Just think about this comparison we might make to adult lives, and the cure we need for these lives affected by negative stress. Are we not being hypocritical? Why is it that we talk as adults about the importance of work / life balance, yet during holidays we send our children an electronic ‘pile’ of mock papers so big to complete that if they did them all they would have no holiday at all? Can we not teach them the benefits of letting go a little?
Thinking about my 16 year old daughter currently completing her GCSEs, I don’t fear exam failure for her at all. My worry for her and her peers is about the impact of this unnecessary pressure on their mental well –being. In particular, I wonder if we might be setting up patterns of anxiety that could stay with them. I don’t want them to have to feel this kind of forced upon, negative, unnecessary, and frankly, oppressive pressure.
I am far more interested in our learners’ mental health, and their emotional and social well being to care too much about their ability to reach predicted or aspirational grades.
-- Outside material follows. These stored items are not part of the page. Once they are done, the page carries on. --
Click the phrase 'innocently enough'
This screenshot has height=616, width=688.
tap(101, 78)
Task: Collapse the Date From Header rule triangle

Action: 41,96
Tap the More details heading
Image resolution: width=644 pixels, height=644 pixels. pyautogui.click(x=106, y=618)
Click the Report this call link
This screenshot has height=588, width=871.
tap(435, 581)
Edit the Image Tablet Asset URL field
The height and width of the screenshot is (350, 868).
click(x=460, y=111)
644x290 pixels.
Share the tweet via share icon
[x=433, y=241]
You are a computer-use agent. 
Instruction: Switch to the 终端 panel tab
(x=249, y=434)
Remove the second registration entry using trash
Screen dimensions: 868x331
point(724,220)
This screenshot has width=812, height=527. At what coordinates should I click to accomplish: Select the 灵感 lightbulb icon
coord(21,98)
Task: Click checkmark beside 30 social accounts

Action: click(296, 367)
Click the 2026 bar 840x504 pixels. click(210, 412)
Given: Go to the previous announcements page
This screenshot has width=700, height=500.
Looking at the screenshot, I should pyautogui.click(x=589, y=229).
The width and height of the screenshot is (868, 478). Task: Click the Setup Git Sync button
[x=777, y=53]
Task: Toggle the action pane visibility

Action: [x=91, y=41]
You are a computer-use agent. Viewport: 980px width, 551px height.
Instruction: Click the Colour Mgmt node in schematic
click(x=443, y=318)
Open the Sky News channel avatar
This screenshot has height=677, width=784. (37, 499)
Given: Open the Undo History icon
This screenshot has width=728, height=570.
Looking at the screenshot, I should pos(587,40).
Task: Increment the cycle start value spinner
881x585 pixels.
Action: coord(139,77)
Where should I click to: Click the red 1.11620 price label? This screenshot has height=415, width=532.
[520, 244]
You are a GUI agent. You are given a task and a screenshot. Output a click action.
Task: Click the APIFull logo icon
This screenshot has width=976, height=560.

Thinking of my daughter, I’m much more invested in her growth as a human being, able to navigate her way through life happily and healthily whilst being kind to others. I am much more concerned about her resilience, her problem solving ability, her interpersonal skills, her confidence.
As I’ve watched so many of her dance friends leave their Saturday classes in order to focus harder on their GCSEs, I feel terribly sad. I wonder why they are either forced to or feel they should give up what they love. There’s a horrible irony here too of giving up the thing that combats and reduces the impact of negative stress solely because of the stress they are under. It’s a scary pattern that often we take into adult life, much to our detriment.
You know what I wish? I wish that education could be more honest with my daughter and her peers. I wish that educators, with less pressure to get those results, could say, ‘you know what, these exam results can be useful, but what we learn and how we do it is much more important. Let’s enjoy learning!’ Whilst at it, I wish they could let them know that these exams won’t tell them how capable they will be in the future and that they are a pretty rubbish indicator of their future success.
So, as changing the education system and it’s focus on exam success is a bigger job (but one that needs tackling for sure), could we perhaps just be honest with our learners? Could we help them see a world of possibilities, and understand they don’t need to always conform? Could we let them know there are much more important aspects of themselves to develop than being able to remember a load of facts that, lets face it, they may never need to use again? Could we help them focus on enjoying learning? Could we let go of fear of collective ‘success rates’ and have faith in individual learners finding their way? Could we help build them up so they have faith in themselves and their futures? Could we be that brave?